Bishop-turned-president tested in Paraguay
APNews
Dec 09, 2009
When he was a Roman Catholic bishop, Fernando Lugo taught liberation theology to uplift the poor. Now president, he is in the uncomfortable position of sending special forces into Paraguay's northern forests to hunt kidnappers whose leaders include a former student and his former altar boy.
The ties between Lugo and the kidnappers of a wealthy rancher are providing fuel for an effort to impeach the president, whose election last year ended 61 years of unbroken right-wing Colorado Party rule. Lugo's government calls it a hypocritical campaign by politicians who committed far worse sins under the nation's long and brutal dictatorship.
Lugo, known as "bishop of the poor," was elected in large part for his advocacy of liberation theology, a Catholic movement that found inspiration in faith to push for social change, though the Vatican suppressed many versions and discouraged its teaching. Lugo renounced his church vows, saying he could do more for the poor as president than as bishop.
The kidnapping of rancher Fidel Zavala to finance what the band has called a revolutionary movement for the poor now threatens to turn Lugo's past against him, taking his nonviolent idealism in a criminal direction.
The kidnappers _ a group linked to several bank robberies and other kidnappings in the past decade _ showed up Oct. 15 on Zavala's ranch wearing military uniforms and calling themselves the Paraguayan People's Army.
The rancher's family pleaded with Lugo not to send in the police, fearing Zavala would be killed.

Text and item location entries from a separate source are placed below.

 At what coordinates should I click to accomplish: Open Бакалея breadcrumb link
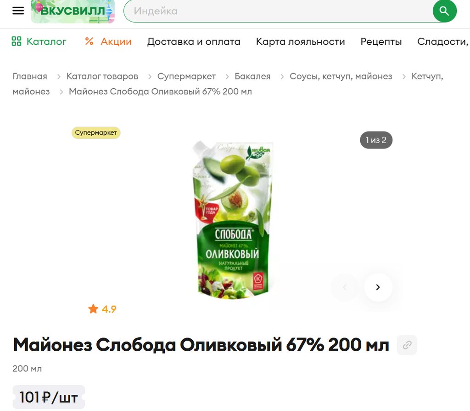[252, 76]
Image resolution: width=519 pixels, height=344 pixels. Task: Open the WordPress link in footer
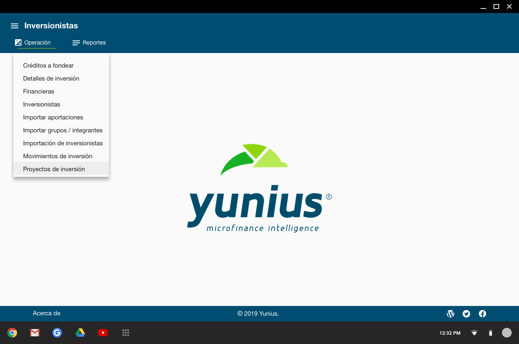point(450,314)
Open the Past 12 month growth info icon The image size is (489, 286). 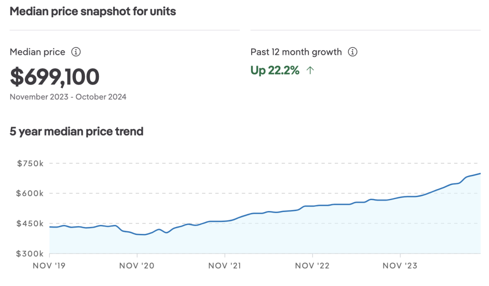[x=352, y=52]
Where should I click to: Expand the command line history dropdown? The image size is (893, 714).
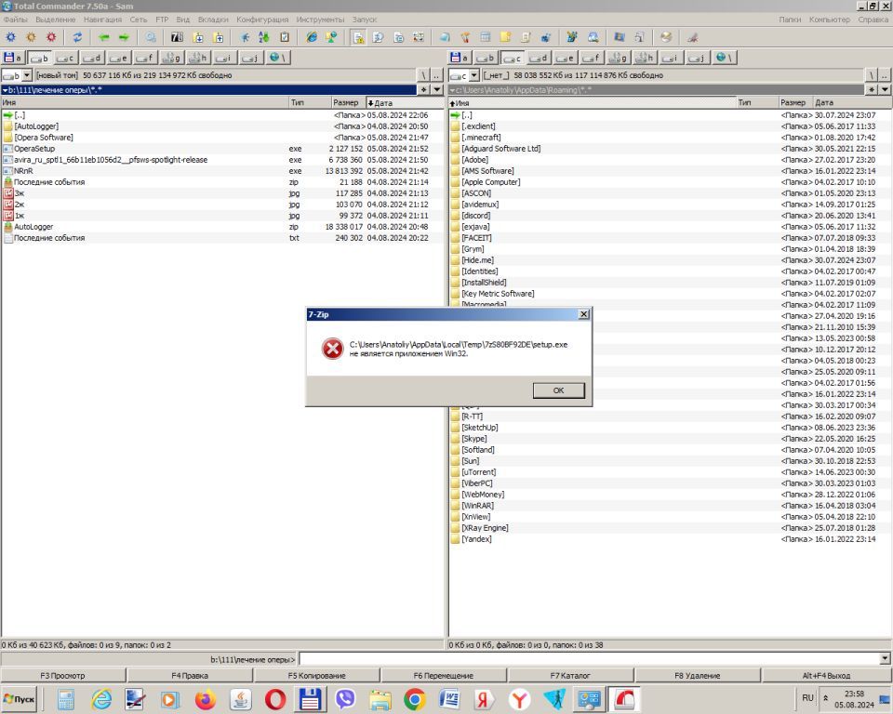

But Lugo is in a tough spot. He is accused by critics on the right of coddling the kidnappers while those on the left say he has potentially violated the rights of poor forest dwellers by sending in police armed with U.S.-provided anti-terror equipment.
"Fernando Lugo continues to be deeply tied to the kidnappers," Colorado Party Sen. Juan Carlos Galaverna declared on television last week. He accused the president not only of mentoring the future kidnappers, but continuing to act as their "chief, or at least the protector of the band."
Interior Minister Rafael Filizzola told The Associated Press that the allegation "defies common sense."
"They're trying to stigmatize the Paraguayan left because of this, but the left has always been nonviolent," he said. "The violence came from (Alfredo) Stroessner, a right-wing dictatorship that tortured and killed. The violence never came from the left, nor the church."
Filizzola described the kidnappers as dangerous. On Monday he asked Paraguay's Congress for $1 million to finance the special forces' overtime and to pay for tips on Zavala's whereabouts.
"We have the objective of finding them, capturing them and making them face justice," he said.